Task prompt:
Write out exactly, excluding pictures, the lines from the one containing "Godta alle (215, 1382)" through the end of the data, both included.
** Opening Record set block **
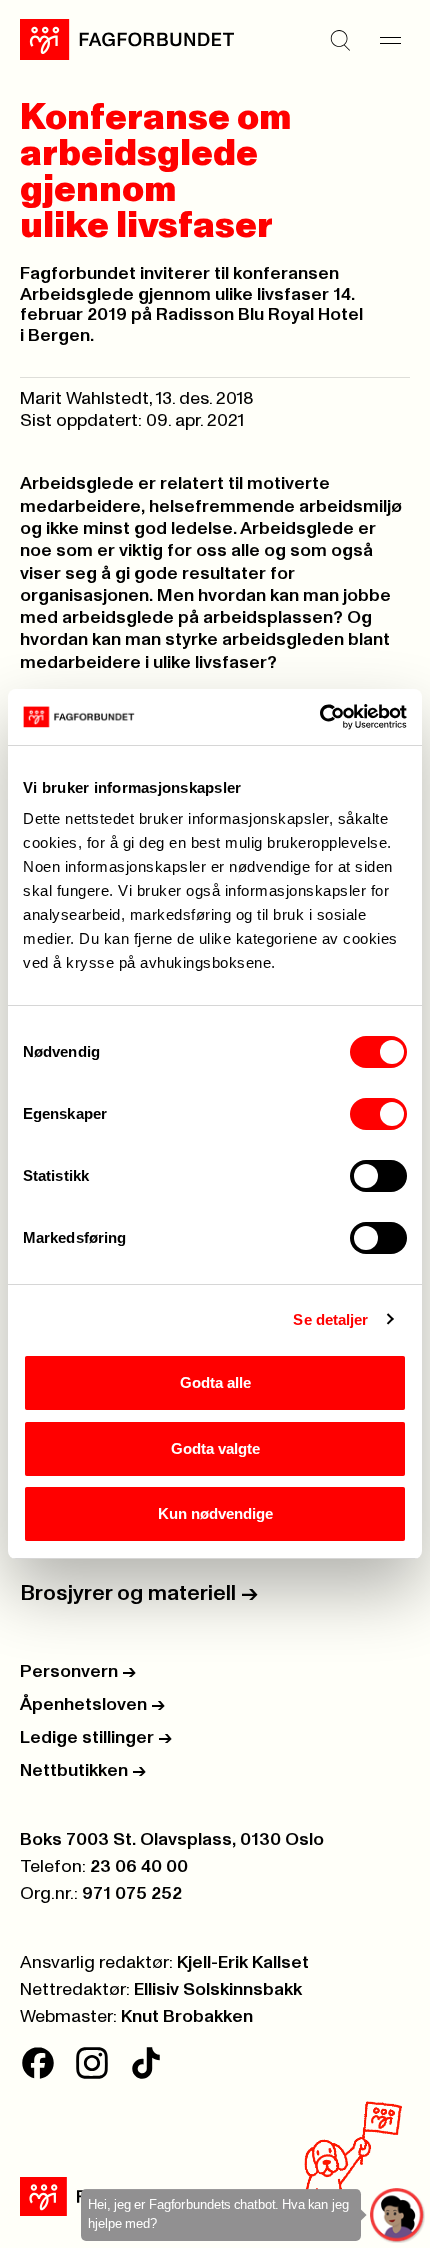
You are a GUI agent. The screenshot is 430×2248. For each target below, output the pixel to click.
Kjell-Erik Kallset (243, 1963)
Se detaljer (330, 1319)
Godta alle (215, 1382)
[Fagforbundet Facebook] (38, 2063)
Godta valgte (215, 1448)
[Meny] (390, 40)
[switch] (378, 1114)
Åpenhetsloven (92, 1705)
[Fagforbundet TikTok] (146, 2063)
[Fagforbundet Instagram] (92, 2063)
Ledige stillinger (96, 1738)
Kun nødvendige (215, 1513)
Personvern (78, 1672)
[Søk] (340, 40)
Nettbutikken (83, 1771)
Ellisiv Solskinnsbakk (218, 1990)
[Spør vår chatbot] (397, 2215)
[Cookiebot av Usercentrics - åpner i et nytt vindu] (319, 717)
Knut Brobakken (187, 2017)
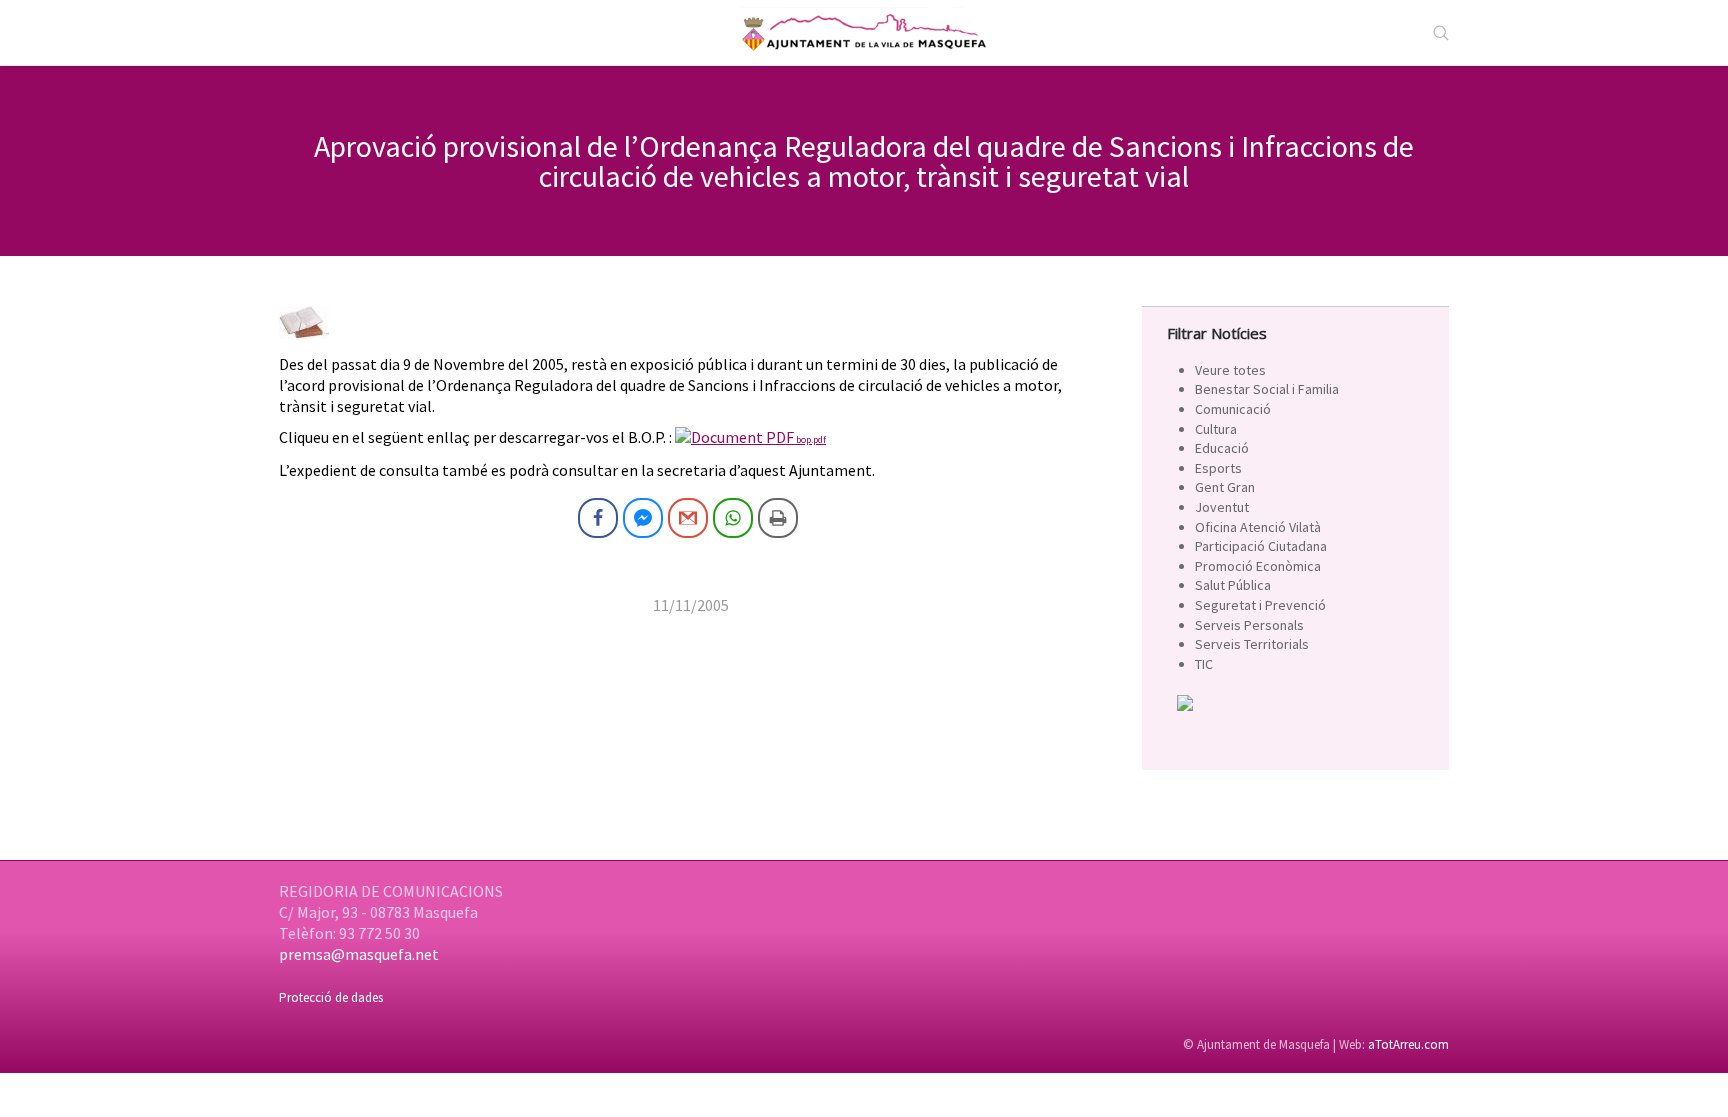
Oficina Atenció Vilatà (1258, 527)
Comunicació (1233, 409)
** Closing Record set block **
Reply:
Godta alle (215, 1382)
[Fagforbundet Facebook] (38, 2063)
Godta valgte (215, 1448)
[Meny] (390, 40)
[switch] (378, 1114)
Åpenhetsloven (92, 1705)
[Fagforbundet TikTok] (146, 2063)
[Fagforbundet Instagram] (92, 2063)
Ledige stillinger (96, 1738)
Kun nødvendige (215, 1513)
Personvern (78, 1672)
[Søk] (340, 40)
Nettbutikken (83, 1771)
Ellisiv Solskinnsbakk (218, 1990)
[Spør vår chatbot] (397, 2215)
[Cookiebot av Usercentrics - åpner i et nytt vindu] (319, 717)
Knut Brobakken (187, 2017)
Oficina Atenció Vilatà (1258, 527)
Comunicació (1233, 409)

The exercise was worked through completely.